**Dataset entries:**
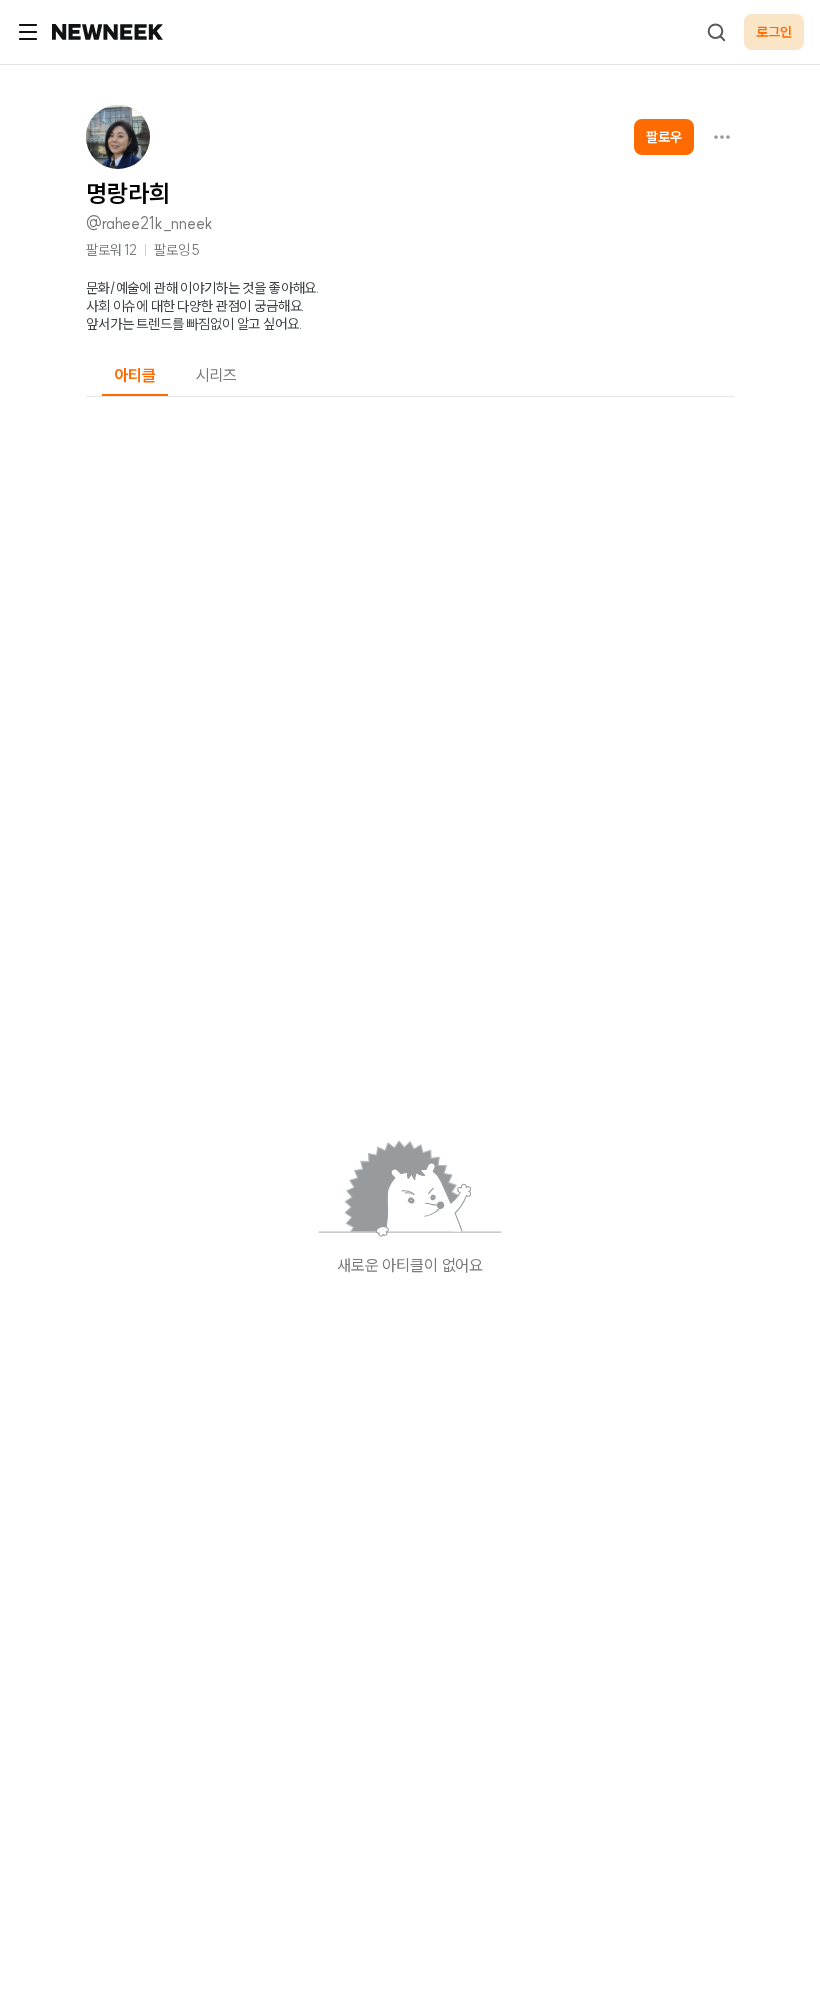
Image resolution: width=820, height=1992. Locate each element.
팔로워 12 (111, 250)
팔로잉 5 (177, 250)
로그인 (774, 32)
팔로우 (664, 137)
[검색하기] (716, 32)
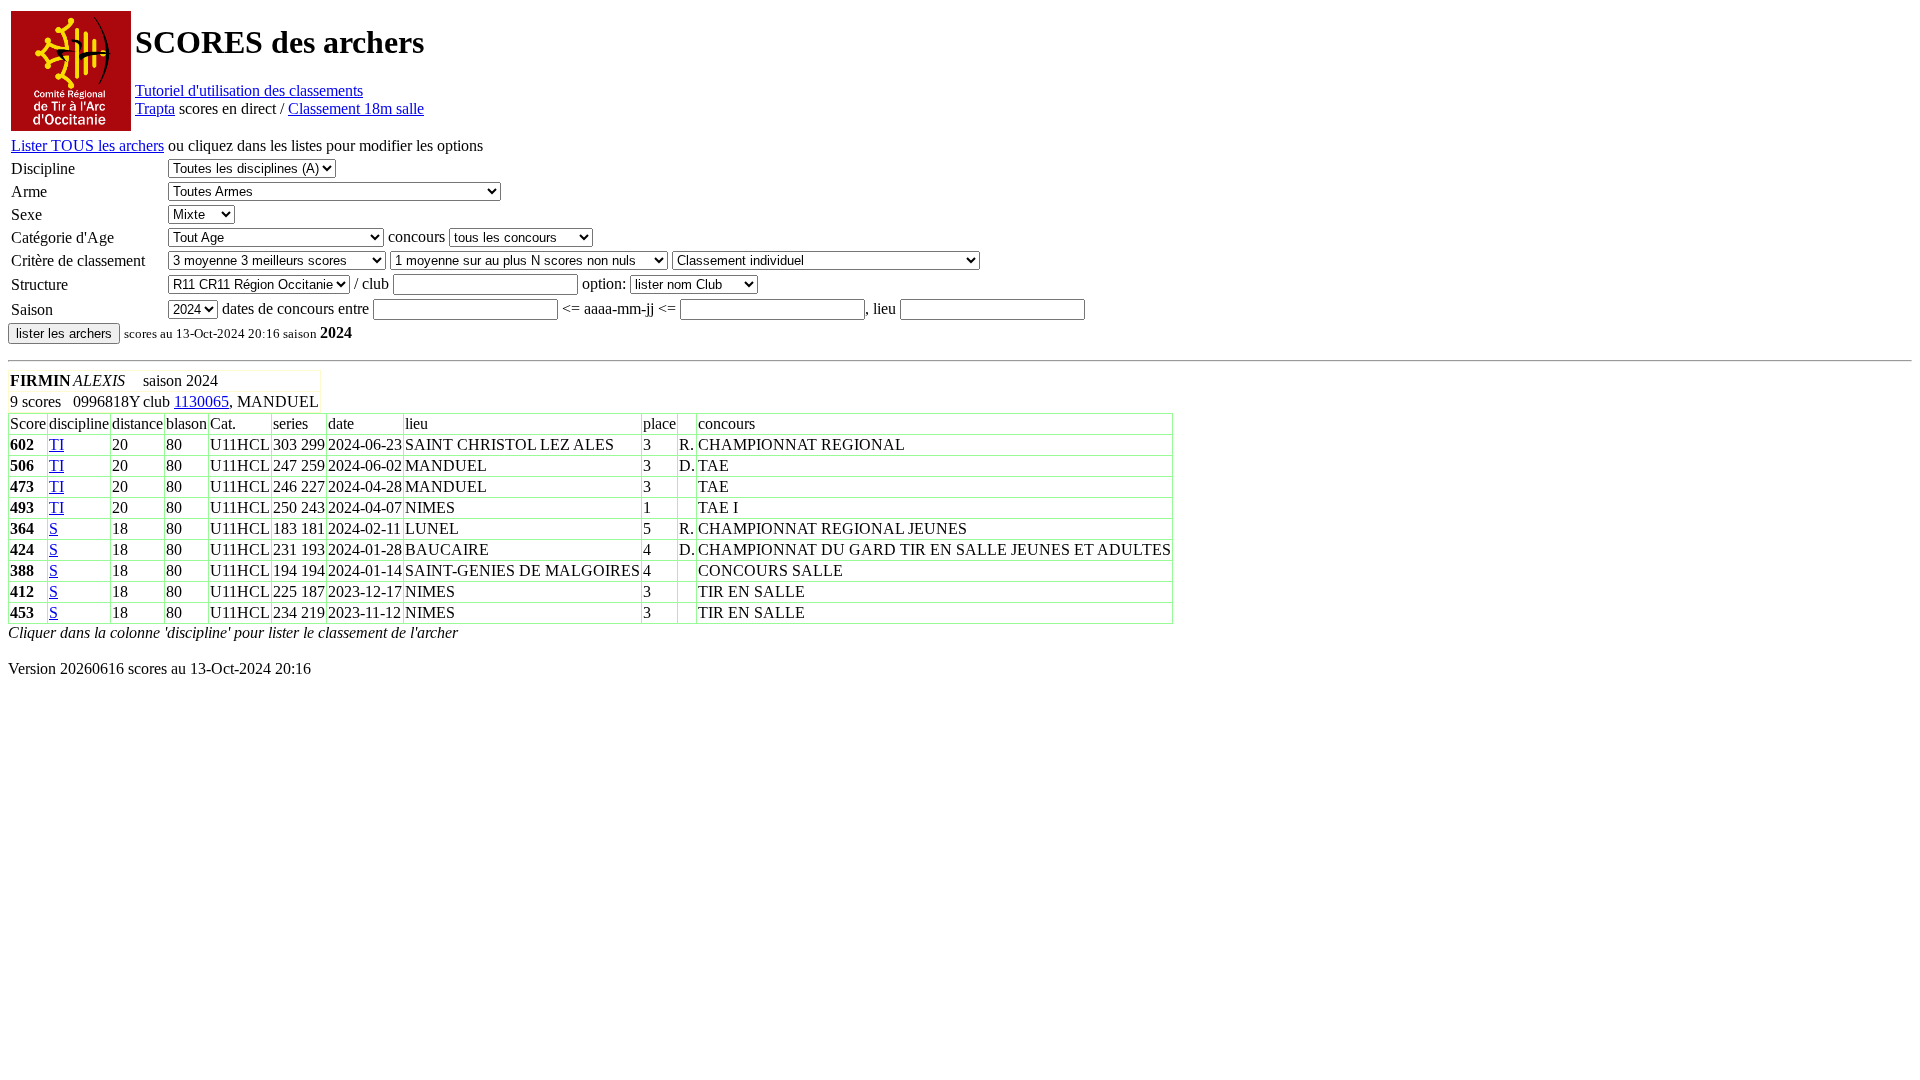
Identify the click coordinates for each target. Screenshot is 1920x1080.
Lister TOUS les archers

**Work order:** Look through the data and show every line containing "each".

**Solution to the exercise:**
Image resolution: width=820, height=1992. Locate each element.
Identify the click coordinates for each target. Screenshot is 1920x1080.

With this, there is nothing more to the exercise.